Si asumimos que la política es el arte de gobernar y que, como toda disciplina artística, se rige por sus propias reglas, posee sus propios paradigmas y actúa según sus propios tiempos y ritmos, es legítimo preguntarse en qué estado se encuentra hoy esta compleja disciplina (a cargo de unos cultores bastante “naif” si se me permite el galicismo).
La pregunta se tornará crecientemente válida en la medida en que nos aproximemos, más lento de lo que algunos quisieran y más rápido de lo que otros desearían, al ecuador del actual período presidencial. Es que la mitad del mandato es, indudablemente, un hito que anima a los anhelantes, pero que angustia a los afligidos. Pero que no deja indiferente a nadie. Porque así como aquellos que se asoman a los cuarenta (más aún aquellas que se aprestan a abandonar esa década) empiezan a pasar revista de las metas logradas, las por alcanzar y las que se alejan inalcanzables, los gobiernos hacen algo similar cuando cumplen la mitad de su tiempo. Se preguntan: ¿qué hemos conseguido, qué estamos por lograr y, con especial desesperanza, qué es aquello que ya no alcanzaremos? Y las respuestas pueden ser brutalmente sinceras o, en otros casos, enredadamente mentirosas. Es que los gobiernos fluctúan entre la franqueza y la autocomplacencia.
Por lo anterior, el cónclave que ¿celebrarán? las coaliciones oficialistas este fin de semana permitirá, estoy seguro, observar ambas actitudes: los que saldrán de cerro Castillo repitiendo “vamos bien, mañana mejor” y aquellos que, con sonrisas mal dibujadas, culparán a quien sea, menos ellos, por la falta de logros. Nosotros, por nuestra parte, ya destinaremos otro tiempo de verano a resumir estos dos años. Ahora, sólo revisaremos la contingencia de estas últimas semanas y el Lector, con las luces que le adornan, formulará sus conclusiones y trazará probables rumbos. Sin entusiasmarse mucho ni angustiarse tanto. Más bien “sine ira et studio”.

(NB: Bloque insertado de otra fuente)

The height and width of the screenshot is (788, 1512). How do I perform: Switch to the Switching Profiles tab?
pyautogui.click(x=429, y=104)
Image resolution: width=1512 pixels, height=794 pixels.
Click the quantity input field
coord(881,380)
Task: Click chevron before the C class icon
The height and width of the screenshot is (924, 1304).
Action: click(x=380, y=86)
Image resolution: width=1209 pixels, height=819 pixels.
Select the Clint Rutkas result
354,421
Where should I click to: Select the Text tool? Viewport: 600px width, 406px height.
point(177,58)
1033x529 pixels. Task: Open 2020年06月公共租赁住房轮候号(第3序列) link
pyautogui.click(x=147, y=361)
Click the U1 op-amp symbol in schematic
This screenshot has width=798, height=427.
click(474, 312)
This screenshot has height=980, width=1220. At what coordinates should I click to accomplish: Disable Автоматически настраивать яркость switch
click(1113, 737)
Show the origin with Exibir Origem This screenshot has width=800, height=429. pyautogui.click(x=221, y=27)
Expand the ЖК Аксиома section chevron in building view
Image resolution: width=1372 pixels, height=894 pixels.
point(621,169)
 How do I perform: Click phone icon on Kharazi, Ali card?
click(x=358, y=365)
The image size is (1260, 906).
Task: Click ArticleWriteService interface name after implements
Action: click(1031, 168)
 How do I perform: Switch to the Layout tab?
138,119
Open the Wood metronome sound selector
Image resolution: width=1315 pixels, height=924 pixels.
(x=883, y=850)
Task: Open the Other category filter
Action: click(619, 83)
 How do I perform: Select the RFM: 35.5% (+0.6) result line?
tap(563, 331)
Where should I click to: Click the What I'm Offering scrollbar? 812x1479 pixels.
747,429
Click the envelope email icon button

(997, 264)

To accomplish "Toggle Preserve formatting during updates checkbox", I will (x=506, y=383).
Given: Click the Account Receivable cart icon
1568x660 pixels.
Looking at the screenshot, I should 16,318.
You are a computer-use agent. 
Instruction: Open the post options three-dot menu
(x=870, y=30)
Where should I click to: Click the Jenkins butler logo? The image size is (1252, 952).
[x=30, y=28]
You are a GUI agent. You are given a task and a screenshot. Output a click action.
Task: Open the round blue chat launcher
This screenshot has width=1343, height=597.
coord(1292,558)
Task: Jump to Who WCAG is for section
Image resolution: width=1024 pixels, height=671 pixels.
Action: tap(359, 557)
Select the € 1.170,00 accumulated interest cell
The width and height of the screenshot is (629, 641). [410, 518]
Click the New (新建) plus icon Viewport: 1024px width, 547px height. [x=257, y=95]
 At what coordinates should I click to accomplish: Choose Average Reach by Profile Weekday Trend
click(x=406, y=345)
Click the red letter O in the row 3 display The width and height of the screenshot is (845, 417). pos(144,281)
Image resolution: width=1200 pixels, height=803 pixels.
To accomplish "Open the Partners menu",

Comencemos señalando que, en las dos últimas semanas de diciembre, 14 días, hubo 31 homicidios en el país. Y, cuando se publique la estadística anual, observaremos cómo hemos superado, con creces, los asesinatos de 2022. Igual o peor será la cifra de otros delitos violentos, portonazos, abordazos y demás creatividad delictual. La seguridad ya dejó de ser una preocupación y un anhelo ciudadano, transformándose en 2023 en un grito angustioso de auxilio. Mientras, esperamos la formalización del jefe de la policía, liberamos por unos días al responsable del atroz asesinato de los ancianos Luchsinger Mackay, defendemos la pensión vitalicia otorgada a un condenado por homicidio (y a otros 40 con antecedentes penales), la droga se eleva como uno de los artículos más transados en el comercio informal de ciertos barrios capitalinos e invitamos a un pseudo cantante a interpretar alabanzas del narcotráfico, en horario estelar. Tampoco es igual tener bandas y crimen organizado a destajo, como lo observamos hoy por doquier, que tener carteles delictuales, como señaló con perspicacia nuestro Subsecretario del Interior (y Seguridad Pública). Cuando los tengamos, ya nos preocuparemos. Mientras, hay que negar cualquier semejanza con la situación ecuatoriana de hace 5 años. Que se amenace de muerte al Ministro de Justicia, al Director de Gendarmería o a la Alcaide de la cárcel de alta seguridad, que aparezcan dos o tres “ajusticiados” cada mañana en alguna carretera, maleta o sitio eriazo, no significa que el crimen esté desbordado ni el gobierno superado.
Al mismo tiempo, nos enteramos que las exigentes reglas de transparencia pueden ser adaptadas a voluntad, si se trata de una alta autoridad gubernamental. Y que la norma que rige el Lobby es tan dúctil como para omitirla, si lo que se quiere es dialogar a espaldas de la ciudadanía. Basta programar una grata reunión, convocar a próceres de la industria y prohombres (y mujeres) gubernamentales, sentarlos con una copa y algún picadillo, para exponer temas acuciantes, espinosos y trascendentes. Todo esto, eso sí, olvidando los nombres de quienes asisten, la temática que se abordó y negando que se trate de la antigua “cocina” de otros tiempos. Porque ahora las reuniones se hacen en el comedor. Lo cual es muy distinto, ¿no les parece?